BRIEF —
Transcribe word for word everything in the economic outlook article from "In terms of the" down to "late as 2022.", including both of those phrases.

Light at the end of the tunnel could be a train

Light at the end of the tunnel could be a train

After nearly a year of unexpected global economic and investment derailment, we are beginning to see a glimpse of hope from a new and stable US president and the approaching availability of one or more vaccines that will put an end to the pandemic.

This has led to euphoria in the investment world -- global stock indices are at record highs while US long-term bond yields have risen; nevertheless, we are less sanguine.

In terms of the global economy, we believe that it will recover gradually if vaccines are approved. But confidence will not immediately return, since vaccines need to be approved, manufactured and distributed -- all of which are complicated and take time. This means the global service sector will continue to underperform and may pull economic growth below its potential until vaccines are widely distributed, possibly as late as 2022.

In terms of global politics, partisan conflict in the United States will not go away even with a new president. Joe Biden's administration may be hampered by a divided Congress with both parties having little in common, though some initial success may be seen since Mr Biden may start off with low-hanging-fruit issues such as Covid control, economic stimulus measures, and rejoining the Paris climate accord.

In Europe, meanwhile, we believe that the €750 billion worth of EU-wide fiscal stimulus may not be disbursed until the second half of 2021, slowing the recovery there.

In China, the Communist Party's latest five-year plan that focuses on domestic consumption and import-substitution production based on a "dual circulation" philosophy will help its economy continue to expand. Moreover, China's participation in the Regional Comprehensive Economic Partnership (RCEP) -- the free trade agreement that also includes Asean, Japan, South Korea, Australia and New Zealand -- will allows China to spread even more economic influence in Asia, and could lead to a new round of the "cold war" between the two largest economies.

In terms of global economic policy, we believe that monetary policy will continue to be accommodative compared to rather constrained fiscal policy, in light of three factors:

  • The US Federal Reserve has changed its inflation targeting goal, implying an overshoot.
  • Fiscal policy is as yet not fully effective given public debt limitations, and this is forcing monetary policy to play the lead role.

DATASET CONTENT —
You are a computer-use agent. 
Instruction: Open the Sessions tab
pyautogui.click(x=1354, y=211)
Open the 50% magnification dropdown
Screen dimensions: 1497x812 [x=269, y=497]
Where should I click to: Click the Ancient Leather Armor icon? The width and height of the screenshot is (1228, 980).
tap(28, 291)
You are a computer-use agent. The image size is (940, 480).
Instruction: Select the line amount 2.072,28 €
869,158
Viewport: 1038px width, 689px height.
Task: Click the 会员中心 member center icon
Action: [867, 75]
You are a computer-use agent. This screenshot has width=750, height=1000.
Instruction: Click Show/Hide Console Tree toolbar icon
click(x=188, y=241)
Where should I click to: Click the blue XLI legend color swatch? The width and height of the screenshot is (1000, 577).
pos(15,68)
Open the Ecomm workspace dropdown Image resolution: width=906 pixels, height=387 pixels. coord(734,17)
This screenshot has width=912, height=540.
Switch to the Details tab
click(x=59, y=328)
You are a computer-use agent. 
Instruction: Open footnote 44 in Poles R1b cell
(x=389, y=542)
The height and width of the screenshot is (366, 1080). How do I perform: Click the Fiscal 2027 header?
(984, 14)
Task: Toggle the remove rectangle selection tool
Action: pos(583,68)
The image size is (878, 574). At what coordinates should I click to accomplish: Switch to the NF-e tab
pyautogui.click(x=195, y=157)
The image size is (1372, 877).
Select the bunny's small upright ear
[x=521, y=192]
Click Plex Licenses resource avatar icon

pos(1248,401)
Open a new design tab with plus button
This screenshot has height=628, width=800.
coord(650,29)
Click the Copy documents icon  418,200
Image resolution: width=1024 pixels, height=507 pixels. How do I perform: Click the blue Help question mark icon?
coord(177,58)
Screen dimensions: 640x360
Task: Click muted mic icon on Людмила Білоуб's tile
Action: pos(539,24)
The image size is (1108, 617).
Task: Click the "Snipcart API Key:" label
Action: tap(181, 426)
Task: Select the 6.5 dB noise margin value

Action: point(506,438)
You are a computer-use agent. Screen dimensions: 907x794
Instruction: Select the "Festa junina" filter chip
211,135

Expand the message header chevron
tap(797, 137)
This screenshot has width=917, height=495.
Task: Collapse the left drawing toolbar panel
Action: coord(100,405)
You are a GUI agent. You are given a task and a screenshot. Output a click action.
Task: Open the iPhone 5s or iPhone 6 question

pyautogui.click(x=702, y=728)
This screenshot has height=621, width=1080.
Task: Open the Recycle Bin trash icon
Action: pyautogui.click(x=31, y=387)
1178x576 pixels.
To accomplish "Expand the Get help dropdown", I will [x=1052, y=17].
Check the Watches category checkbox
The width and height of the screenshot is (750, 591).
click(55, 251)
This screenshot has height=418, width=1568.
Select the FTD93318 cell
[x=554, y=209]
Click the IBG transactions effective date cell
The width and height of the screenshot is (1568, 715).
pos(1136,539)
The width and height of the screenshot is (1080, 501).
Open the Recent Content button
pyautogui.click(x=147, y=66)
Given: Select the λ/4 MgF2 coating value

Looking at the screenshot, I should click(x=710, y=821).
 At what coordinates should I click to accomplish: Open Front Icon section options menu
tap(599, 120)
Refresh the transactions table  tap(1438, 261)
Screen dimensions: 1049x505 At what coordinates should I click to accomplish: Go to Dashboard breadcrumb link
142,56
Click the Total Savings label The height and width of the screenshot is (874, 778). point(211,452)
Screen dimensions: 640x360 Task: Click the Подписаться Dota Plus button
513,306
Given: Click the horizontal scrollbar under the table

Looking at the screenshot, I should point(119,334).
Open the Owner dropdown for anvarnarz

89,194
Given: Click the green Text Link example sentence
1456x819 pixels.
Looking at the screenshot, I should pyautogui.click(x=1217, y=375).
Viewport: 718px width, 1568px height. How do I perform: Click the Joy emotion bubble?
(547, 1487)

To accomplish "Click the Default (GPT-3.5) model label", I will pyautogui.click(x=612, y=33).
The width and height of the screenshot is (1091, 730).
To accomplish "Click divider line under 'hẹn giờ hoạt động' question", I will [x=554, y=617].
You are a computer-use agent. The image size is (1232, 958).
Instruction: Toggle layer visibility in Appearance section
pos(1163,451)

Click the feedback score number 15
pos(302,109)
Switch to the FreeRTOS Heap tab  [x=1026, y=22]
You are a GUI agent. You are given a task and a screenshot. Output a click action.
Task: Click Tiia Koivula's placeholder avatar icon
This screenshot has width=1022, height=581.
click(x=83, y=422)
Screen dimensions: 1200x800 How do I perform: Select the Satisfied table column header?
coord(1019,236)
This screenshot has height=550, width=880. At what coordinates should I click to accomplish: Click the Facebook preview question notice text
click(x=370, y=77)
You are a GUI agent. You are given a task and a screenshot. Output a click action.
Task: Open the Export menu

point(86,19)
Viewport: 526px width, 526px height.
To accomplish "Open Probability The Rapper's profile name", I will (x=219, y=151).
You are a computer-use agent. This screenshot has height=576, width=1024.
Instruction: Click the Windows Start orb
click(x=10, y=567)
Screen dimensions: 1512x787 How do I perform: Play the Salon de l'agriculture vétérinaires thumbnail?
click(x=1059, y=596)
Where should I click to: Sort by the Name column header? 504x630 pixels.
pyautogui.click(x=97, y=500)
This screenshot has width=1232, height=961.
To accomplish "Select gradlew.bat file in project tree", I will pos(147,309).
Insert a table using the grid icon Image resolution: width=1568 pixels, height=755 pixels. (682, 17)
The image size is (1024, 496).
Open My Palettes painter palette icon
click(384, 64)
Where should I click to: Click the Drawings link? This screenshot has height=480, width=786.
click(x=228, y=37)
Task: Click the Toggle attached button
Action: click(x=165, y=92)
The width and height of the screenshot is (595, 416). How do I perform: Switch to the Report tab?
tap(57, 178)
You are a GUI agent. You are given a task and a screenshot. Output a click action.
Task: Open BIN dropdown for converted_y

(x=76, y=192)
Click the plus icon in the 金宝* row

ANSWER TO THE PROBLEM —
In terms of the global economy, we believe that it will recover gradually if vaccines are approved. But confidence will not immediately return, since vaccines need to be approved, manufactured and distributed -- all of which are complicated and take time. This means the global service sector will continue to underperform and may pull economic growth below its potential until vaccines are widely distributed, possibly as late as 2022.